Passage
•••••
All the patients had local and biopsy-proven recurrence after primary radiotherapy. The largest prospective series by Siddiqui et al. examined 157 patients (mean age 69.4; mean pre-salvage PSA 6.6 ng/mL) with a median follow-up of 117 months. They reported 10-year overall, biochemical disease-free, and metastasis-free survival rates of 76%, 35%, and 86%, respectively [36]. The second-largest cohort from MD Anderson Cancer Center evaluated 150 patients, finding a 5-year disease-free survival rate of 26% for those with prostate cancer following cryotherapy and 52% for those without. However, many patients likely had metastatic disease and did not undergo adequate imaging [22].

Smaller cohort studies with shorter follow-ups showed comparable oncologic benefits of salvage cryoablation to salvage prostatectomy after primary radiotherapy. Donnelly et al. found 51% and 44% biochemical recurrence-free rates at 1 and 2 years, respectively, using a PSA definition for a biochemical failure of PSA ≥ 0.3 ng/mL [23]. Robinson et al. found 64.1% and 51.6% recurrence-free rates at 1 and 2 years, respectively, with a similar PSA cutoff [24].
•••••
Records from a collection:
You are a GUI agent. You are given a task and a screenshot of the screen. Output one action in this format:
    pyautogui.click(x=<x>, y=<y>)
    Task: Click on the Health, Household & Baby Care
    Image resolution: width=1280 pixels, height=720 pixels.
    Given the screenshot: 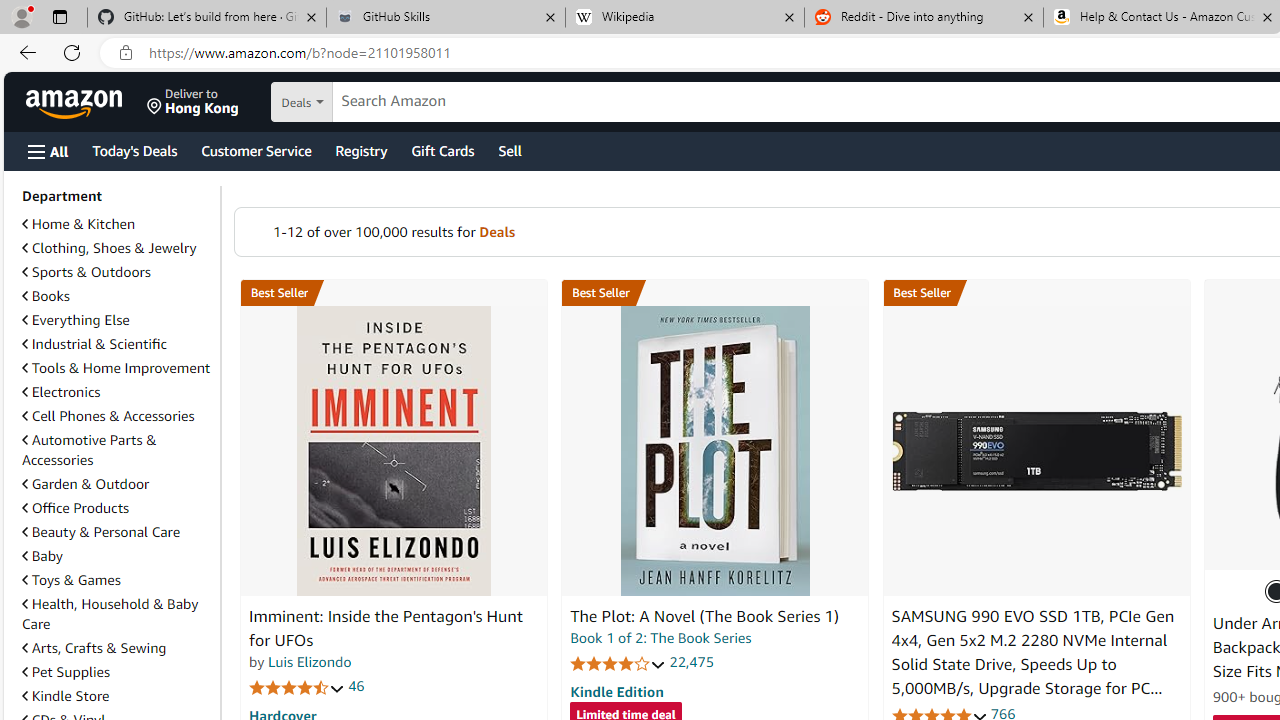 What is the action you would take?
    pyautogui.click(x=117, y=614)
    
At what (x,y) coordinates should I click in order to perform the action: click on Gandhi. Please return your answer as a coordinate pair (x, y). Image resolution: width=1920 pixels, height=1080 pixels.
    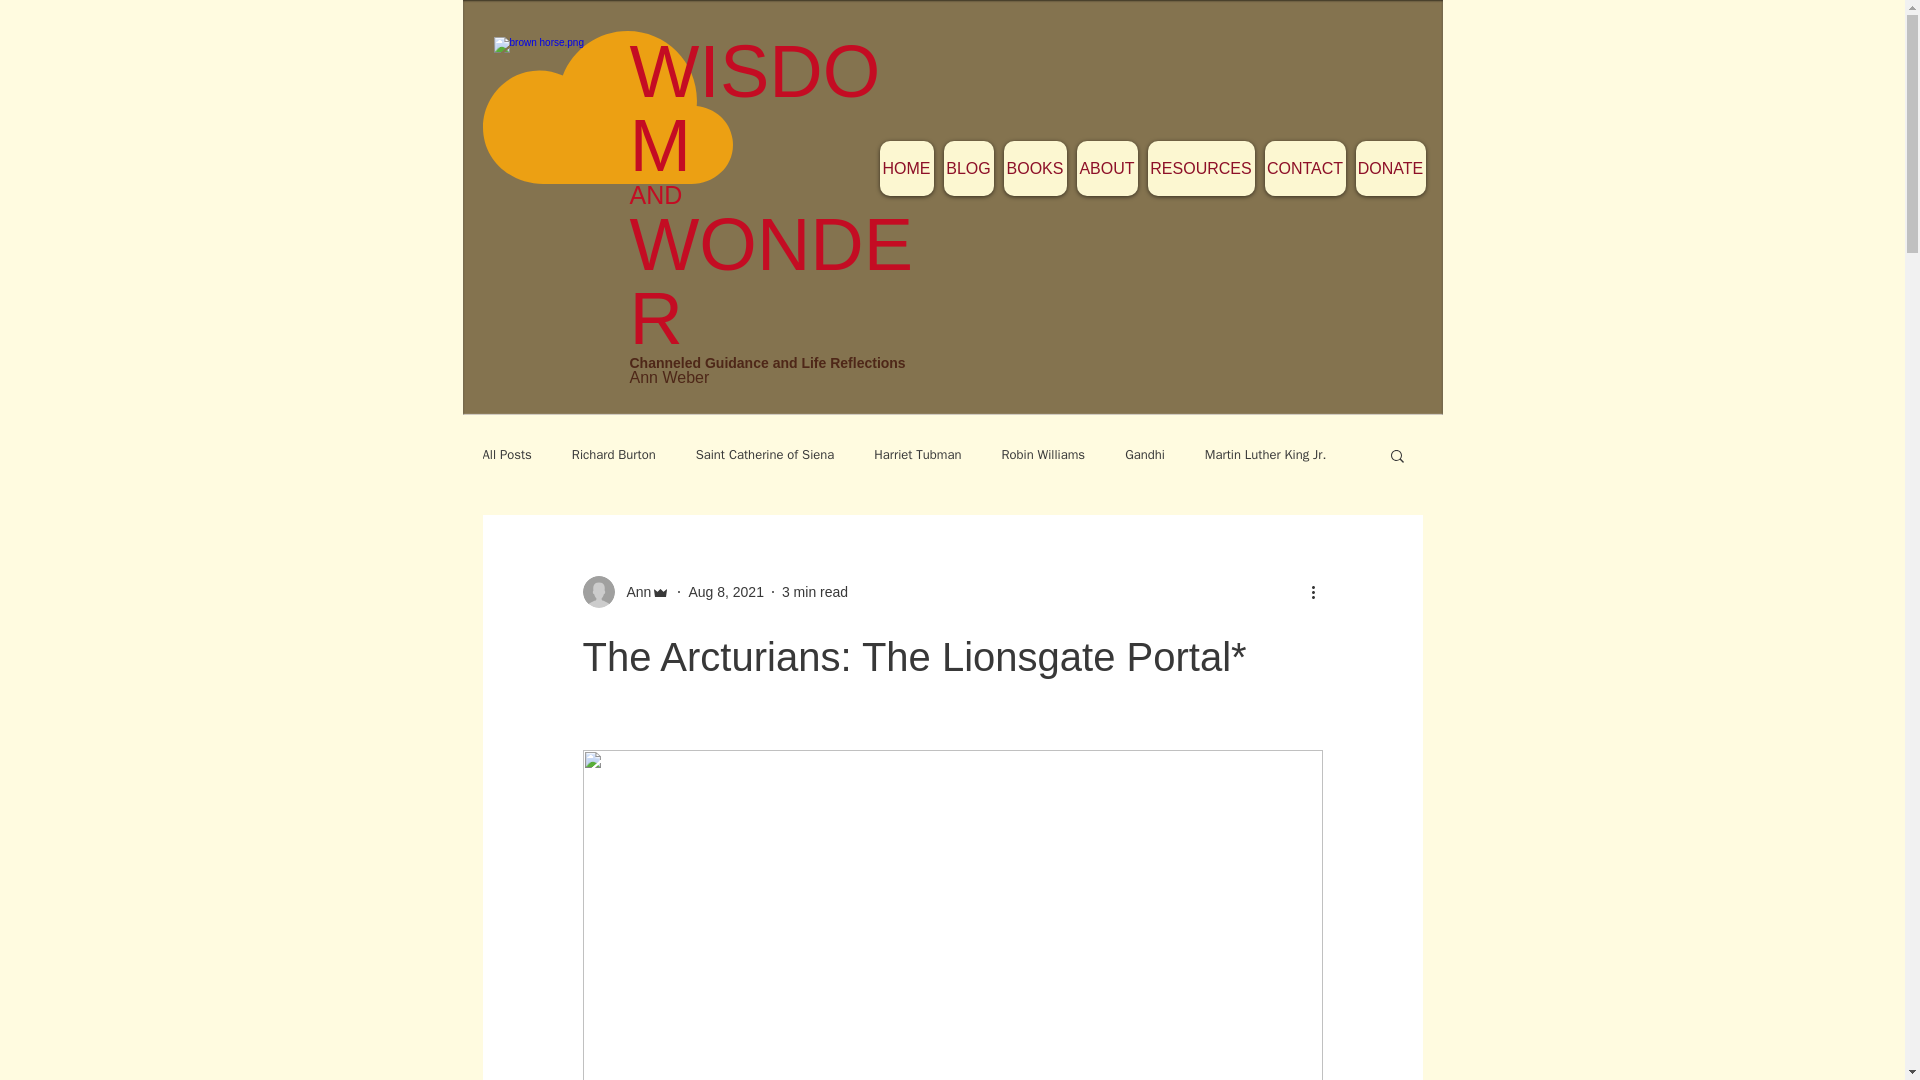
•••••
Goal of the exercise
Repeat word for word the stretch of the passage on salvage cryoablation from "Smaller cohort studies" through "PSA cutoff [24].".

Output of the task
Smaller cohort studies with shorter follow-ups showed comparable oncologic benefits of salvage cryoablation to salvage prostatectomy after primary radiotherapy. Donnelly et al. found 51% and 44% biochemical recurrence-free rates at 1 and 2 years, respectively, using a PSA definition for a biochemical failure of PSA ≥ 0.3 ng/mL [23]. Robinson et al. found 64.1% and 51.6% recurrence-free rates at 1 and 2 years, respectively, with a similar PSA cutoff [24].